Вчера в Государственном Эрмитаже в отреставрированных залах Главного штаба открылся Музей гвардии.
Оценивать Музей гвардии с эстетической точки зрения было бы ошибкой. Дело не в том, что художники, работы которых вошли в экспозицию, плохи и однообразны, что работу середины XIX века по стилю не отличить от работы начала XX века. А в том, что живописных задач никто из них перед собой и не ставил. Акварелисты Самойло Шифляр, Александр Зауервейд, Лев Белоусов, портретисты Никифор Крылов, Франц Крюгер, баталисты-гастролеры Петер Хеес, исполнивший для Зимнего дворца "Сражение при Тарутино", и Жан-Батист-Эдуард Детайль, сохранивший для истории облик песенников лейб-гвардии 4-го Стрелкового императорского батальона в Царском Селе, — все они заботились прежде всего о том, чтобы смиренно и точно сохранить мельчайшие детали экипировки, обмундирования, приемов штыкового боя. Тоска для искусствоведов — пиршество для историков.

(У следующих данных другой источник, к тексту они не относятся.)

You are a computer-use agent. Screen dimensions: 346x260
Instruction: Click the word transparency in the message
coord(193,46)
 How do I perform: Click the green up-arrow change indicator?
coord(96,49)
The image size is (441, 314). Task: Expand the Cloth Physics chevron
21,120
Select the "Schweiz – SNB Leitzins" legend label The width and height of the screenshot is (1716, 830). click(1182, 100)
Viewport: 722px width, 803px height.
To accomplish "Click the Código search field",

Собственно говоря, это и есть музей прежде всего для историков, способных получать наслаждение от вида шашек императорского конвоя, киверов, пистолетов, шапок и мундиров, загадочных для непосвященных "наруг кавказского образца", "офицерских спенсеров" и "чекменя трубача лейб-гвардии Казацкого полка". В принципе Музей гвардии может стать для мальчишек будущего тем же, чем был для детей советской эпохи Рыцарский зал Эрмитажа, — будоражащим воображение осколком героического мифа. Хотя есть основания опасаться, что он обретет это качество только в случае выхода какой-нибудь компьютерной игры вроде "Война 1812 года". Ну и само собой разумеется, что Музей гвардии станет — наряду с Константиновским дворцом — новым государственным фетишем.

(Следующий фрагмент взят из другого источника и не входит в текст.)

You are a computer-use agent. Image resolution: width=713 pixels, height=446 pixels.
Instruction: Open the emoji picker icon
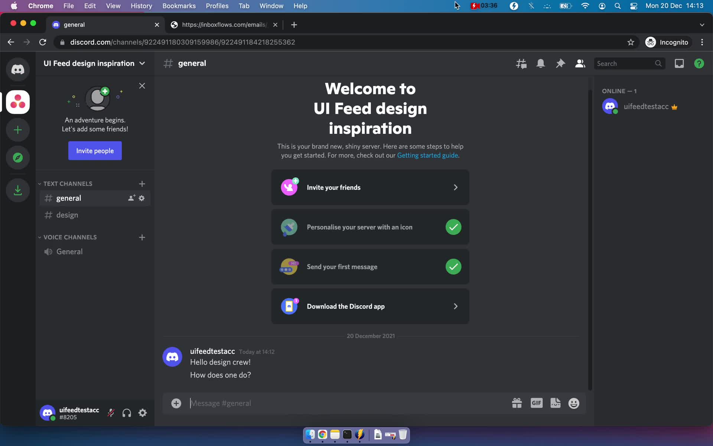[574, 403]
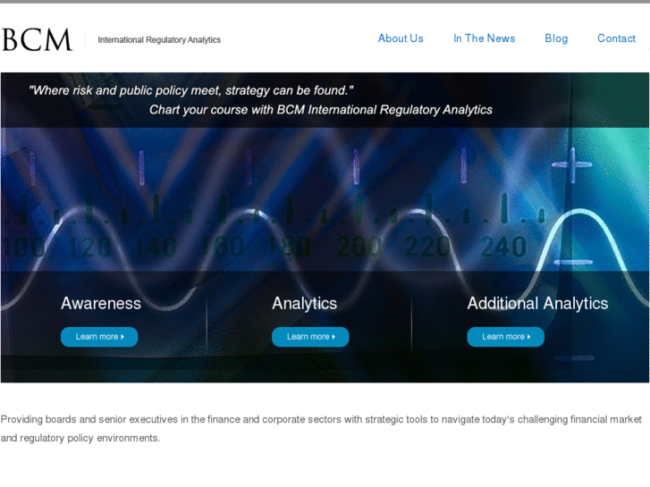Click the plus sign in the banner graphic
Image resolution: width=650 pixels, height=487 pixels.
(572, 165)
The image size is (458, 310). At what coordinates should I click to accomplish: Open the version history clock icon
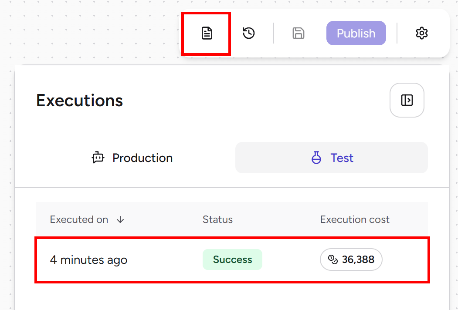pyautogui.click(x=248, y=33)
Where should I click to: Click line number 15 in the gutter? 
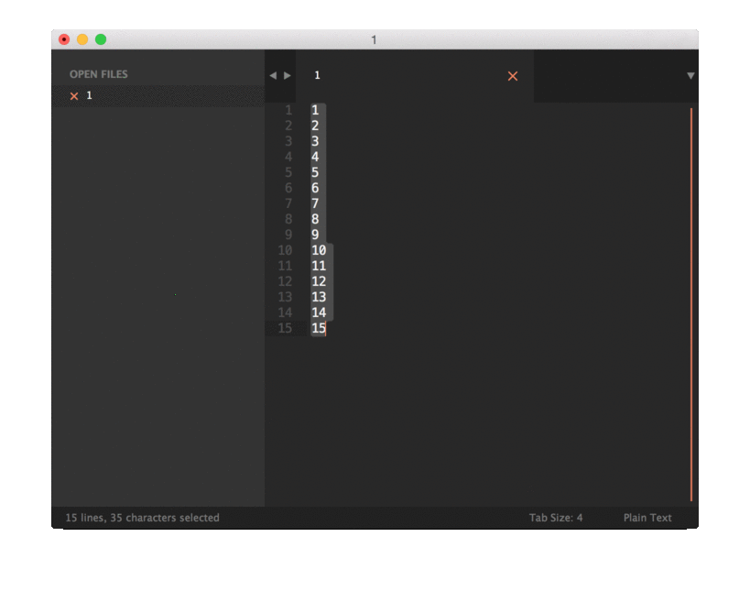[x=285, y=328]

Но, при всем своем научном своеобразии, музей оказался живым. Эта живость проявляется в том, что аннотация экспозиции начинается с пассажа из "Петербурга" Андрея Белого, певца петербургского морока, но никак не величия. В том, что на экспозиции нашлось место печальной фотографии бывших гвардейцев, утративших блеск, превратившихся в изгоев, снявшихся в 1934 году на ступенях русской церкви на парижской улице Дарю, и альбомчику из архива лейб-гвардии Кирасирского Его Величества полка с фотографией стрелки Васильевского острова, которую господам офицерам было уже не суждено увидеть. И в том, что галерею бравых усачей-гренадеров, преображенцев, семеновцев, завершают мещанская сливочница с крышкой императрицы Марии Федоровны и платочек, зажатый на смертном одре в ее руке. И хотя в речах на открытии звучали лишь патетические слова о возрождении России и преемственности поколений, мораль выставки можно сформулировать и по-другому: так проходит мирская слава.